Record set:

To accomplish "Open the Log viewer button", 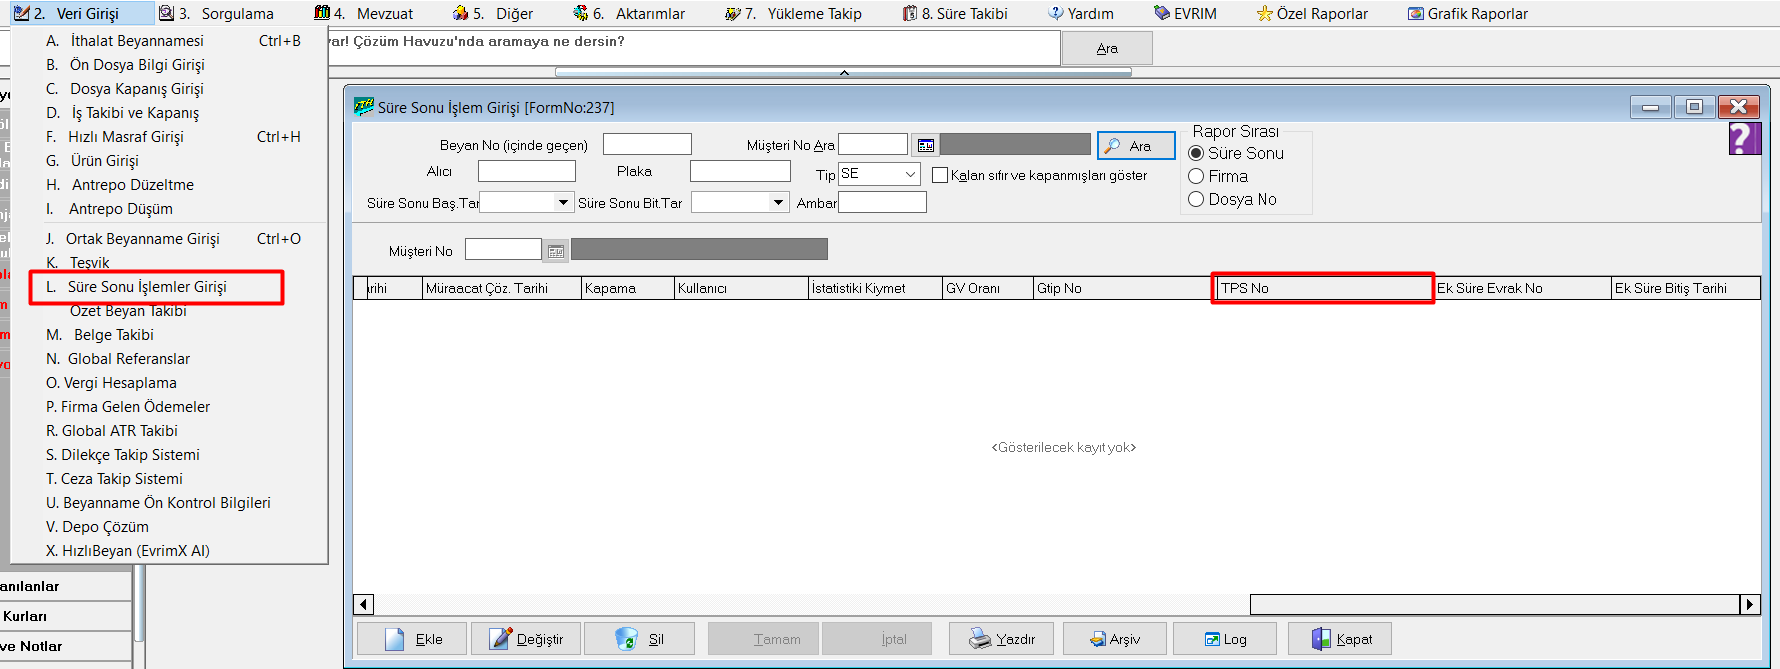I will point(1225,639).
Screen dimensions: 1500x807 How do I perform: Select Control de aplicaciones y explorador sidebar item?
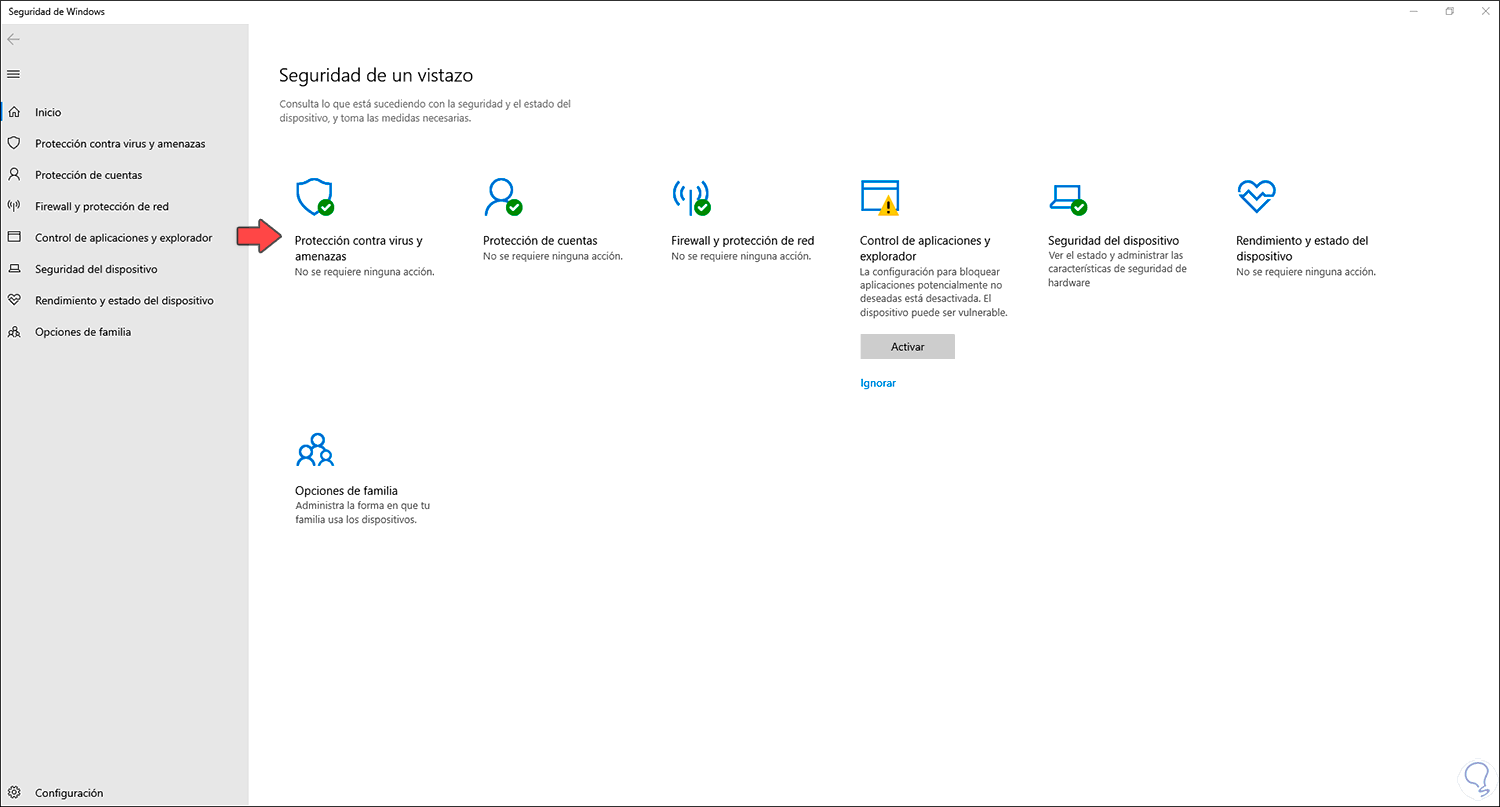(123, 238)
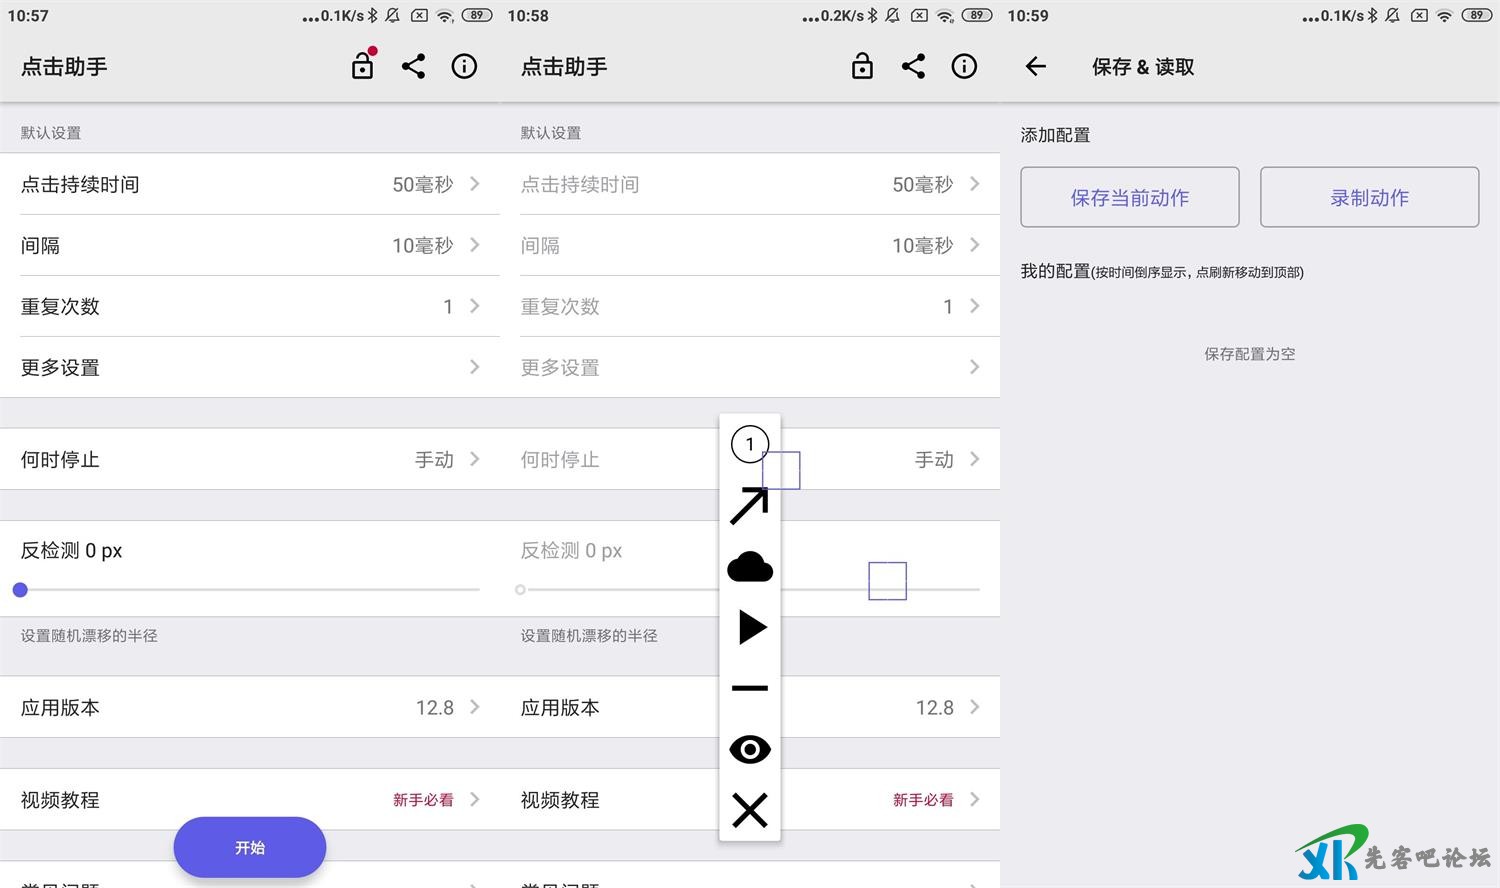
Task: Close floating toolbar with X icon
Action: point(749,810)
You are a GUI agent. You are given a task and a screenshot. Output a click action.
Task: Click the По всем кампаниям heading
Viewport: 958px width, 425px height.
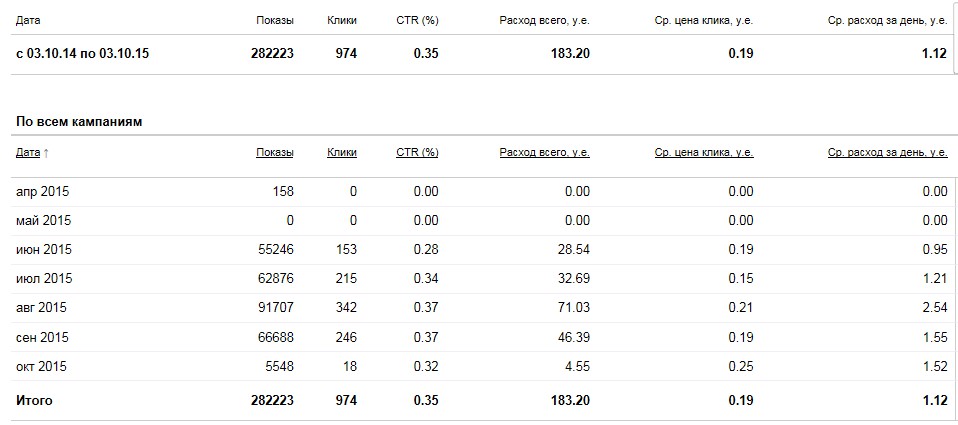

Problem to solve:
For this exercise, output only the lines from the one bearing "You are a GUI" to the end of the material above, exactly as written, with pictures left out.

Response area:
You are a GUI agent. You are given a task and a screenshot. Output a click action.
Task: Click the По всем кампаниям heading
Viewport: 958px width, 425px height.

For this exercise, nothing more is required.